Fortemente precari risultano essere gli equilibri politici di Chisinau, entrata nel nuovo anno, senza un governo stabile. L’atmosfera è sempre più tesa, e le proteste e gli scontri – che animano la città ormai da diversi mesi – si fanno sempre più intensi, e coinvolgono entrambi i lati dello spettro politico. A fare da miccia all’esplosione delle rivolte, ormai incontenibili, fu la diffusione, da parte dei media locali, di una frode – avvenuta a ridosso delle elezioni parlamentari del 2014 – che vide coinvolte tre banche moldave, in un furto di circa un milione e mezzo di dollari. Tale frode, spinse gli istituti di credito sull’orlo del fallimento e spazzò via le stime di crescita del PIL del Paese.
La crisi continuò ad aggravarsi, a seguito della decisione da parte dell’Unione Europa e della Banca Mondiale – con le quali la Moldavia ha firmato un accordo di associazione politica e commerciale, a cui la Russia si oppone – di sospendere i finanziamenti alla Repubblica.
Le recenti proteste, sono state scatenate dalla decisione di Nicolae Timofti – presidente uscente della Moldova – di nominare il vice presidente del Partito democratico e ministro della comunicazione, Pavel Filip, alla carica di primo ministro, in seguito al ritiro della candidatura di Ion Paduraru. Secondo il leader del movimento “Dignità e verità”, Andrei Nastase, la decisione del presidente Timofti di nominare quale premier Filip, rappresenta un tradimento. Il ritiro della candidatura da parte di Ion Paduraru avrebbe creato “le condizioni adatte per il presidente e per la mafia”.
L’unica soluzione per porre fine al clima di corruzione che alberga all’Interno del Parlamento della capitale, è l’indizione di elezioni anticipate del paese. Questo è quanto è stato chiesto dalle migliaia di persone scese in piazza, che, al grido di “noi siamo il popolo”, “Fuori la dittatura”, “Le elezioni”, hanno aderito a tre diverse manifestazioni organizzate sia dal partito socialista di sinistra di Moldova che dal centro-destra di Piattaforma Civica (DA). Entrambi i fronti politici, nonostante programmi e ideologie molti differenti, si trovano concordi nella richiesta delle dimissioni dei corrotti, in nome di un governo più limpido.
La forte opposizione dimostrata dal popolo moldavo, nei confronti dell’elezione del nuovo presidente Filip, non è bastata a far desistere il parlamento dal formare un nuovo governo.

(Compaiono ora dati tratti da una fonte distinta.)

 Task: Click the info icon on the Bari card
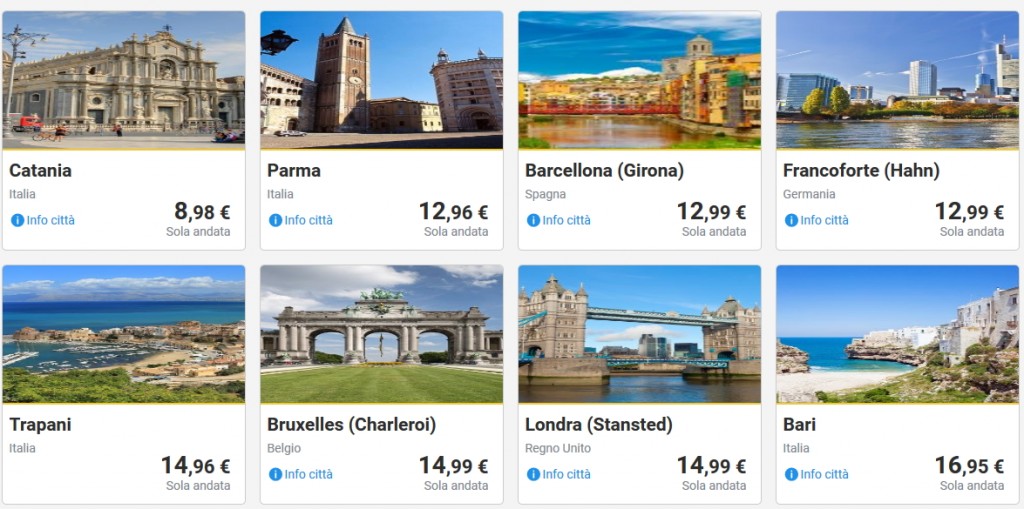(x=791, y=474)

Il filo occidentale Filip – mercoledì, 20 gennaio – ha infatti ottenuto la fiducia al nuovo governo, con il voto favorevole di 57 deputati su 101.
Durissime sono state le reazioni da parte dei cittadini di Chisinau, che nel pomeriggio della data dell’elezione, hanno assaltato il Parlamento, sfondando i cordoni di Polizia. In migliaia si sono scagliati contro gli agenti, uniti nel chiedere a gran voce, l’annullamento della votazione. Secondo quanto riportato dai media locali, i membri del governo ed i parlamentari, sarebbero fuggiti da un passaggio sotterraneo. Per far rientrare la situazione, la polizia ha sparato gas lacrimogeni sui rivoltosi.